Given the records below, pull every line with the word "will" into the answer.

*** Opening of PROVIDED DATA ***

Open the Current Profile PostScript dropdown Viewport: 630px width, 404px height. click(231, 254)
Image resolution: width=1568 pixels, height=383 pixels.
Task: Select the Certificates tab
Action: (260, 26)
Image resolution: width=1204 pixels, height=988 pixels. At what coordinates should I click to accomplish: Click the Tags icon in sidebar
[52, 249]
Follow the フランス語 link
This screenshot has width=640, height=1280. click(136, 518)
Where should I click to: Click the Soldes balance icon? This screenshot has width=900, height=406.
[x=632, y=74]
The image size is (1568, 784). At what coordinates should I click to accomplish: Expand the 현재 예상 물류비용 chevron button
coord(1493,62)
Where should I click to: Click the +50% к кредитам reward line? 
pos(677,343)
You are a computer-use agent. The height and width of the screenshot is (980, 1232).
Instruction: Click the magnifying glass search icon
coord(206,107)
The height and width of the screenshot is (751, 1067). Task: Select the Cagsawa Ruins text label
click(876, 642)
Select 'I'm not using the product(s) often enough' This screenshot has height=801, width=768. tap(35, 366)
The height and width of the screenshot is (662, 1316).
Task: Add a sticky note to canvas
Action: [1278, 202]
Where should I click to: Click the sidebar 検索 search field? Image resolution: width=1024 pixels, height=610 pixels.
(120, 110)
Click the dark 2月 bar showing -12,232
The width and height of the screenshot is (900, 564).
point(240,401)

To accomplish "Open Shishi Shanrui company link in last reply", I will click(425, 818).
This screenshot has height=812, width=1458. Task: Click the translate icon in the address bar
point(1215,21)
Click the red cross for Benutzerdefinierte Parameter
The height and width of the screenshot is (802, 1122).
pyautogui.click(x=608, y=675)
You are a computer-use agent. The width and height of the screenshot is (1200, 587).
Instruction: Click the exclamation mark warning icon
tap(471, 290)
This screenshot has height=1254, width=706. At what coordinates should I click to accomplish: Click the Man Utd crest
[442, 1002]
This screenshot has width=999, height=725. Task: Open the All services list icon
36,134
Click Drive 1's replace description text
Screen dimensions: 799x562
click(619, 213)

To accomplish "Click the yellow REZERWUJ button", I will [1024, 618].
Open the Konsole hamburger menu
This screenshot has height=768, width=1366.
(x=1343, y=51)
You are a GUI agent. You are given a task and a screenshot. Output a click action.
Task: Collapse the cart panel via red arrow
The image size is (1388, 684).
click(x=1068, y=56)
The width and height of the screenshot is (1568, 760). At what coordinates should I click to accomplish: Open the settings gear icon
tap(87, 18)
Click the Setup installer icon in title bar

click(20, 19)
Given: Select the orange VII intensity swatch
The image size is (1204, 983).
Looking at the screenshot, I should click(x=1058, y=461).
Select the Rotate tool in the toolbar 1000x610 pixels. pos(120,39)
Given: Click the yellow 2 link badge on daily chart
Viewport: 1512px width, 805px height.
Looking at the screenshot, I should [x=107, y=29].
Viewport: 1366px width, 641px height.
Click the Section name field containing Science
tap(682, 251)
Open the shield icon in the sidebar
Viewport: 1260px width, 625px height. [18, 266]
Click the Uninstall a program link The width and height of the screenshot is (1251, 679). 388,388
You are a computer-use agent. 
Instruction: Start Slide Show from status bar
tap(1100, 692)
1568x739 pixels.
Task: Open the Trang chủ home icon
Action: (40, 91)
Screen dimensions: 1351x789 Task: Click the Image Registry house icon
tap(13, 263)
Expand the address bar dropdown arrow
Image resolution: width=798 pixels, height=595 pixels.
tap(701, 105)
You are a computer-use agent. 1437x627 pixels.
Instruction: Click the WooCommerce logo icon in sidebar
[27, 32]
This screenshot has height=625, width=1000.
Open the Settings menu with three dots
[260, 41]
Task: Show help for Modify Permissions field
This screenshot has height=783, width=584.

*** Close of PROVIDED DATA ***

» **RESPONSE AREA**:
To accomplish "Open Shishi Shanrui company link in last reply", I will click(425, 818).
To accomplish "Click the yellow REZERWUJ button", I will [1024, 618].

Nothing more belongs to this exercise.